Listing:
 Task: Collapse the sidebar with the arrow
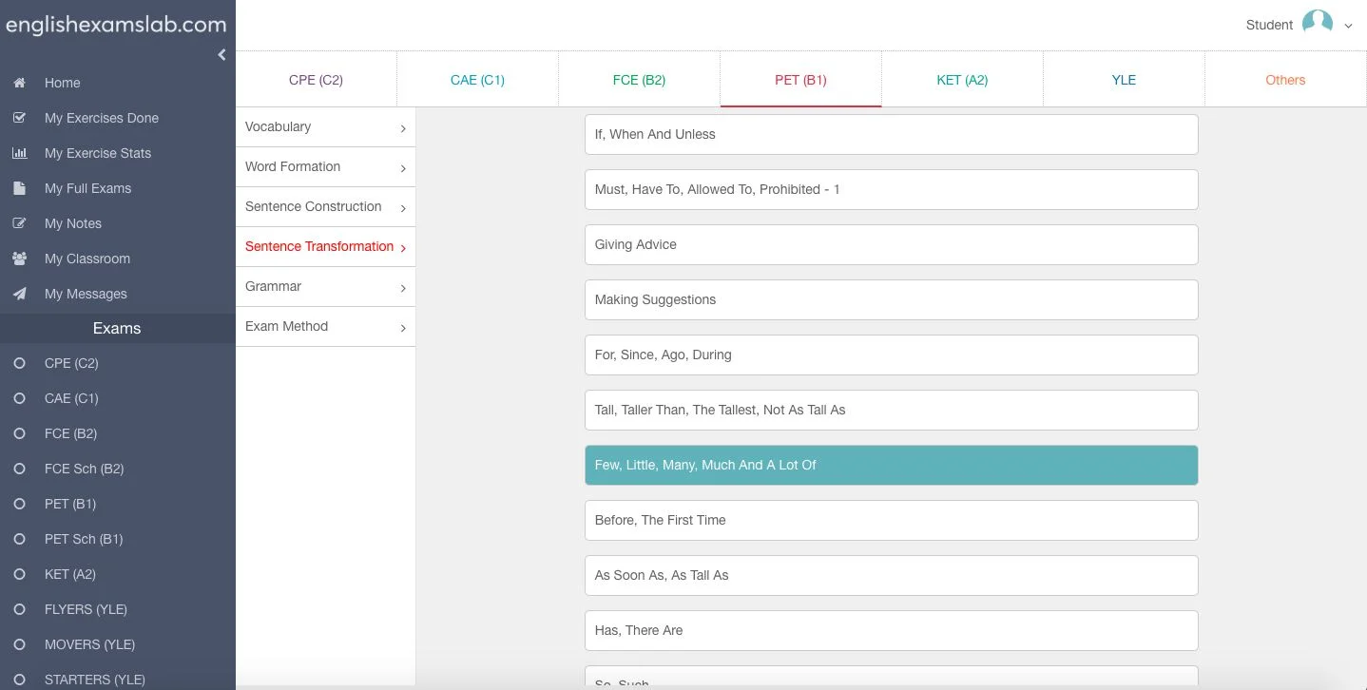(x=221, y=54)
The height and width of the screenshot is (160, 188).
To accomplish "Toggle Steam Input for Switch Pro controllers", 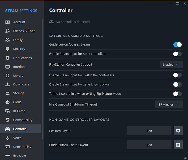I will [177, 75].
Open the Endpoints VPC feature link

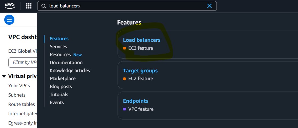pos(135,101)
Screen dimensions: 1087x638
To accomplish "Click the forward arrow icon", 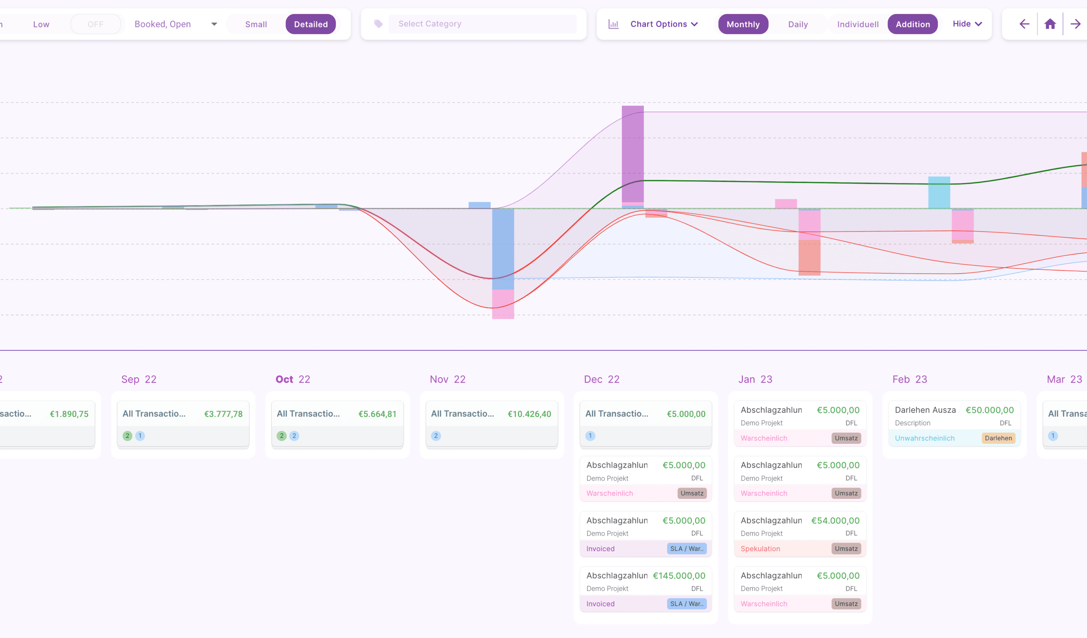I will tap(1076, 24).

==

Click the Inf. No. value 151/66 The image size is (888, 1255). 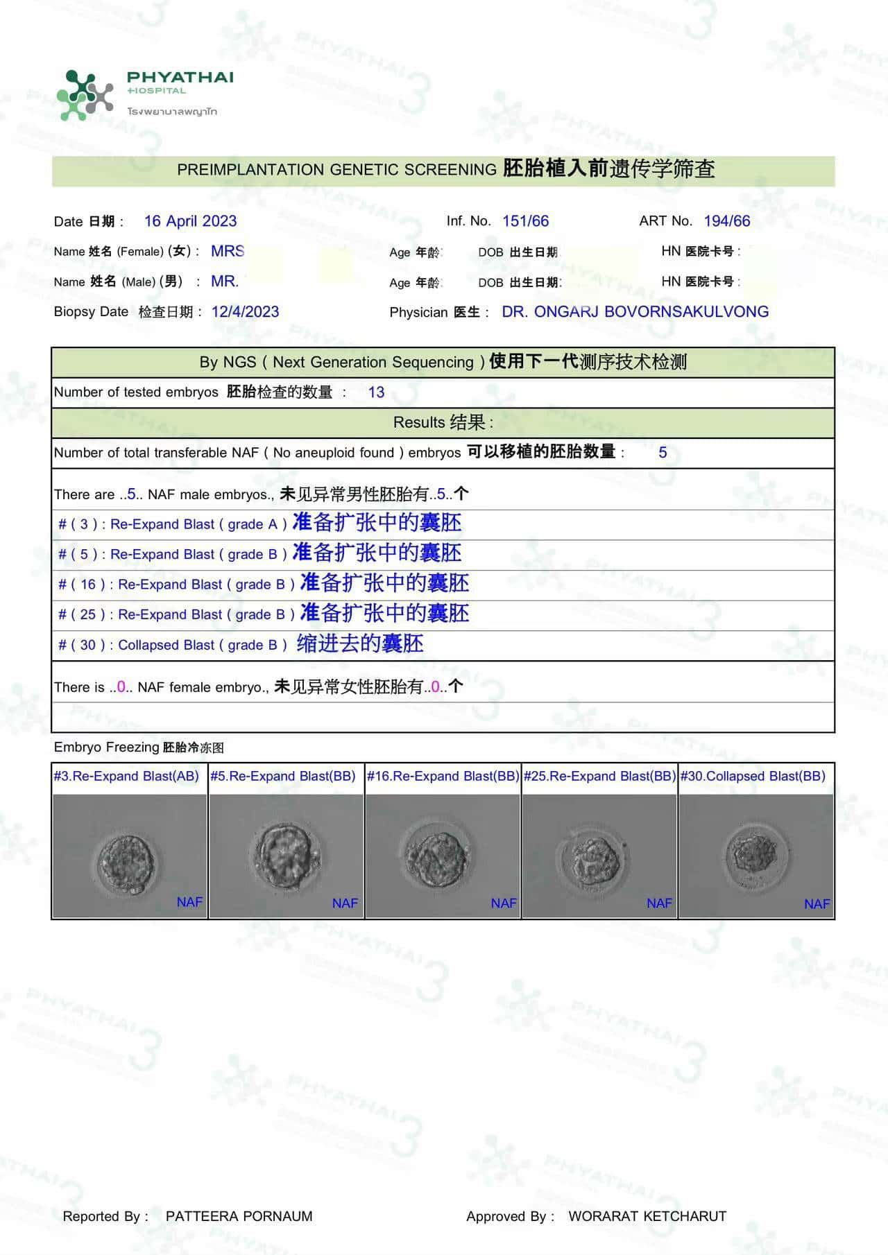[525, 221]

---

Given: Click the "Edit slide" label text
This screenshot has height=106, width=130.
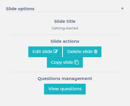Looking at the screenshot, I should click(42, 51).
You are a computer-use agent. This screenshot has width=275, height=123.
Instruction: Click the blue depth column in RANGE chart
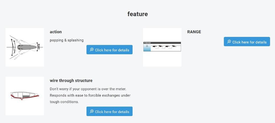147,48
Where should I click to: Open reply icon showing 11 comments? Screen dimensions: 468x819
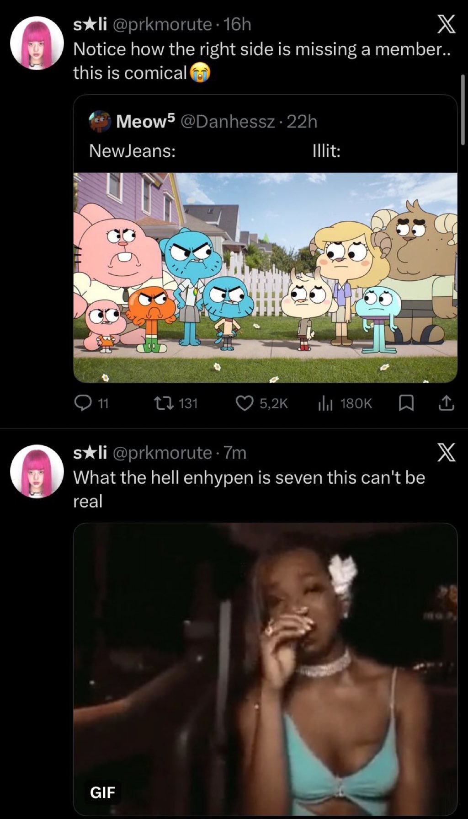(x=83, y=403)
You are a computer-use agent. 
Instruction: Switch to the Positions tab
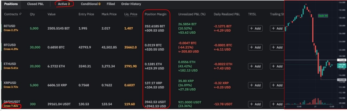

What is required: Convert the data between the lines holding "Given: Click the" and "(x=83, y=403)", inclusive, into a JSON list of strings with one string per line, skipping blank lines. Omit the pictures.

Exercise answer:
[
  "Given: Click the \"Edit slide\" label text",
  "This screenshot has height=106, width=130.",
  "Looking at the screenshot, I should click(42, 51).",
  "You are a computer-use agent. This screenshot has width=275, height=123.",
  "Instruction: Click the blue depth column in RANGE chart",
  "147,48",
  "Where should I click to: Open reply icon showing 11 comments? Screen dimensions: 468x819",
  "(x=83, y=403)"
]